The Best Colors for Each Room of Your Home

The colors we use in our home are primarily chosen for their appeal and our personal preferences. But, there is a science of sorts behind color that is more than simple aesthetics. Color psychology purports that every tone evokes a mood or emotional and behavioral response. As such, there are certain tones that are best for each room of your home.

To incorporate color to maximize the emotional well-being of yourself and your family, consider the function of each room and choose a principal hue for each that accentuates the room’s purpose. For example, bedrooms are for rest, so colors should be those that are peaceful and relaxing rather than stimulating.

Below are guidelines to assist you in choosing the best colors for each room in your home.

Living Rooms, Family Rooms and Entryways

These areas are where families and guests engage in conversation and interact socially. Warm colors that include reds, yellows, oranges and earth tones such as browns and beige encourage and stimulate conversation, which helps form a social connection. Using or combining one or more warm hues in these spaces will create a feeling of community.


As with Living and Family Rooms, warm colors can work well in kitchens as they are also a social hub of the home. A word to the weight conscious, red does tend to incite an appetite, so if you want to curb your appetite, it might be best to keep red out of the kitchen. Other good color options for the kitchen are those that you recall fondly from the kitchen of your youth. If your parent’s or grandparent’s kitchen was yellow, blue or white, and those memories evoke a sweet nostalgia, then those tones can work well to create a similar mood in your own kitchen.

Dining Rooms

In the Dining Room, where the purpose is to eat and enjoy, reds work extremely well. It encourages interaction, awakens the appetite and stimulates activity and social interactions.


A sanctuary of rest, relaxation and reconnection with your significant other, the bedroom calls for calming, soothing tones. Cooler colors that fall within the blue and green spectrum are most fitting to rejuvenation while it is wise to steer clear of energizing reds, which tend to raise your heart rate and blood pressure.

For children’s rooms, they may choose specific and often bright hues, for example pink a common choice for girl’s bedrooms. Color helps your children express their unique personalities but the vibrancy and emotional impact of the color choice should be taken into account to ensure your child gets a good night’s rest.
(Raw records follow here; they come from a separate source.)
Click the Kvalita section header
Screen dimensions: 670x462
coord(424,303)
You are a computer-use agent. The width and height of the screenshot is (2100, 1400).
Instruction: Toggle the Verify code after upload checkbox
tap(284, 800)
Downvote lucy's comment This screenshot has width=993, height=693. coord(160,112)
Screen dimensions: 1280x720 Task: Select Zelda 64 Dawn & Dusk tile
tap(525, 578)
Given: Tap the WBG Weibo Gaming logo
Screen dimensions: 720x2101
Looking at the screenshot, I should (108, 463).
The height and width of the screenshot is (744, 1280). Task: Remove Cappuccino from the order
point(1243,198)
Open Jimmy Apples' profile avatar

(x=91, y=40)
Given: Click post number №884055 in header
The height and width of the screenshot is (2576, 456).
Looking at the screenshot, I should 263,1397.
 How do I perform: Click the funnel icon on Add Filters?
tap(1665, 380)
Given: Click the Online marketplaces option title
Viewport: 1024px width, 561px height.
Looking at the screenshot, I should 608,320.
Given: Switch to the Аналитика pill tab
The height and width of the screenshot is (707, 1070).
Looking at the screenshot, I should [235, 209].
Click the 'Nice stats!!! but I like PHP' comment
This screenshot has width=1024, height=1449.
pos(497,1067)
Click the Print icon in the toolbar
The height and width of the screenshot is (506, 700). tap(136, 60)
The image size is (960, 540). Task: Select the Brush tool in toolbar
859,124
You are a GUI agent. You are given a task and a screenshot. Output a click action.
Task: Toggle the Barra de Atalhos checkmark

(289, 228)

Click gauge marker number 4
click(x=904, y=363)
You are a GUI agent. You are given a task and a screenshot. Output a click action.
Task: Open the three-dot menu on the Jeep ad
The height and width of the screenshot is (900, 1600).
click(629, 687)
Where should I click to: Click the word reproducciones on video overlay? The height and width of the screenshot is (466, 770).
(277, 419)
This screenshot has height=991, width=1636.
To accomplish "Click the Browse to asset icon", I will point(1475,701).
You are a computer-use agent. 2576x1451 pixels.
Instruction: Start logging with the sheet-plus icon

One important aspect of choosing color for your bathrooms is to pick hues that are flattering and appealing. Blues, greens and even turquoise tend to be clean, calm and complimentary colors. As with the rest of your home, if there are particular tones that you simply don’t like, those are definitely tones to avoid in your bathrooms.

Home Offices

This space should be one that evokes productivity and focus. Green tones tend to incite concentration and efficiency. It is also a color that most people find easy to be surrounded by for extended periods, allowing you to focus on the task at hand without becoming over or under stimulated.

Home Fitness Rooms

A place of movement and motivation, blues, greens and yellows are best for home gyms, primarily because they arouse a feeling of happiness. Reds and oranges are other options thanks to their inspiring and energizing aspects, but they can also make us feel physically warm, which may not be best for a workout space.

What Shade Works Best?

The darker the hue, the more pronounced effect the color has on your emotional state, so a darker blue will be more calming than a lighter version. Using a darker, restful color in your bedroom promotes a good night’s rest while using a lighter color in your bathroom evokes a sense of cleanliness and light. Again, consider the purpose of each room into consideration when deciding on the saturation of color.